To me, this is too specific a specialization. As a front-end engineer, your job is to cross-cut concerns, including performance, maintainability, internationalization, accessibility, and more. To put it another way: if front-end engineers are not thinking about these things, then I'm not sure what they're thinking about. In my experience, the more you split off specializations, the harder it is to convince everyone that it's their responsibility as well. "Oh, the performance team will take care of that." "That? The accessibility team will worry about it." This isn't to say that you don't have people who happen to be more in tune with certain concerns, but I believe that you want everyone on the team to be thinking about all of these issues all the time.


Q You always seem to be on top of the cutting edge stuff, especially in terms of JavaScript. What's your process for staying in the loop on all the changes?

I do a lot of reading. My Twitter feed is made up primarily of human news aggregators that let me stay up-to-date with what's going on. I also do a lot of writing, which I find leads me to research areas I might not normally look at in an effort to explain things better. Lastly, I'm constantly experimenting, both on my own and at work, and looking at the real-world problems people are having to see if I can come up solutions.
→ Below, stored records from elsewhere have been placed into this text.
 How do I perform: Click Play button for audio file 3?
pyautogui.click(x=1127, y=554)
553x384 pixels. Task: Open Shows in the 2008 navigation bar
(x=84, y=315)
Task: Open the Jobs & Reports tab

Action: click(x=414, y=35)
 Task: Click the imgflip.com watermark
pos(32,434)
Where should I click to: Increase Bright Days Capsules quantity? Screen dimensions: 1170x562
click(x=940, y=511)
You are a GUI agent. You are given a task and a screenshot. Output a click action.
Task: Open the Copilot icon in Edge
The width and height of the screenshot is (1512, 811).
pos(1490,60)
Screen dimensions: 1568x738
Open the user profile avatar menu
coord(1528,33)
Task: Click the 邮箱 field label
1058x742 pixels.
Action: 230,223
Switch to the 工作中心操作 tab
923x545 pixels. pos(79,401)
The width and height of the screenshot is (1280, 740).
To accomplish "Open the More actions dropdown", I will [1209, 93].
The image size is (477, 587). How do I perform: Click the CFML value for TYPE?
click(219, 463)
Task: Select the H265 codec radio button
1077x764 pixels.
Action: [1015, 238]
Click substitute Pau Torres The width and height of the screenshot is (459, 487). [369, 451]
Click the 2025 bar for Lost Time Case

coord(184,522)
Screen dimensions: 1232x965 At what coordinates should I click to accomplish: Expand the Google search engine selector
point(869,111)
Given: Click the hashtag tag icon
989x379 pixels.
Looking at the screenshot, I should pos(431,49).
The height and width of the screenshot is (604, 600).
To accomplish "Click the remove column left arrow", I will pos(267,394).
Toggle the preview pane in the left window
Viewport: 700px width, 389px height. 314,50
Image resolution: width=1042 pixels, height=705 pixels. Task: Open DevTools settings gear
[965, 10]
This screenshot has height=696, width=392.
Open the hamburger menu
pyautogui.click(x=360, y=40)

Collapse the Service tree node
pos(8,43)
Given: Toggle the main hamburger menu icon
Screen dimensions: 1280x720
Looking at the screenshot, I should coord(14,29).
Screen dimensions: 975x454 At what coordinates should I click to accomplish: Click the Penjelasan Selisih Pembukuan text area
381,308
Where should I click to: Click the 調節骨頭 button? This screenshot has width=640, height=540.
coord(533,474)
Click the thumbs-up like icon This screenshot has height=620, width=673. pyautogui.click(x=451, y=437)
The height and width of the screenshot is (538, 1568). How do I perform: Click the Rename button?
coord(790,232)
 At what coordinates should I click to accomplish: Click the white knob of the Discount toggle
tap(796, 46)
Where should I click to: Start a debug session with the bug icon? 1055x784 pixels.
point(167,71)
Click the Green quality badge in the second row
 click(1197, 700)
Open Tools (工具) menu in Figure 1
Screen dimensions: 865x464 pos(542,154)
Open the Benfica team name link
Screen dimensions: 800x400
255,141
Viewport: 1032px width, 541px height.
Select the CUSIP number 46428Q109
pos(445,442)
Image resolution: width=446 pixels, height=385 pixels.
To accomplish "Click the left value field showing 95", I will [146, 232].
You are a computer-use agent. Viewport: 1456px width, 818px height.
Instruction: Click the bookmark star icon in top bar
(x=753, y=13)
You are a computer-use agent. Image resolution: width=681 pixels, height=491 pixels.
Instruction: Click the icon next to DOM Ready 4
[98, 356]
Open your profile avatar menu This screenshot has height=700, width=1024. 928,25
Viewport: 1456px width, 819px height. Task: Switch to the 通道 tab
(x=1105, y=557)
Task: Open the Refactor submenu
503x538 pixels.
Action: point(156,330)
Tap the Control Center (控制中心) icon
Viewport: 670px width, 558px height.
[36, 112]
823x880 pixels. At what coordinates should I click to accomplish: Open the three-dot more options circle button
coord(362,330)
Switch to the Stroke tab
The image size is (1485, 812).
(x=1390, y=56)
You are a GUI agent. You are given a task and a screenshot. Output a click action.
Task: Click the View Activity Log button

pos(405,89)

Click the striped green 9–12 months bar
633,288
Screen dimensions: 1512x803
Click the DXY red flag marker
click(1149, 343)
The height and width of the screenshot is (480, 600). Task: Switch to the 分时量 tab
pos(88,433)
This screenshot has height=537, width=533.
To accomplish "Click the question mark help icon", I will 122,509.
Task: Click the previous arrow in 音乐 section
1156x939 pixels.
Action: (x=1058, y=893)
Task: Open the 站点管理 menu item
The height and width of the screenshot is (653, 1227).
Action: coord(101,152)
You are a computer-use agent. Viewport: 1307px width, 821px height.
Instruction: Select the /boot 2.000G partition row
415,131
Q Last question. If you had to list the top five things front-end developers should be in tune with, what would they be?

  1. The changing API landscape – make sure you know what's possible
  2. How to effectively use the ever-evolving development tools
  3. Standards efforts – understanding what's coming, what's not, and why
  4. Browser feedback channels – you should be using them
  5. Code organization and design patterns

Closing

Thank you Nicholas for taking the time to offer up this insight.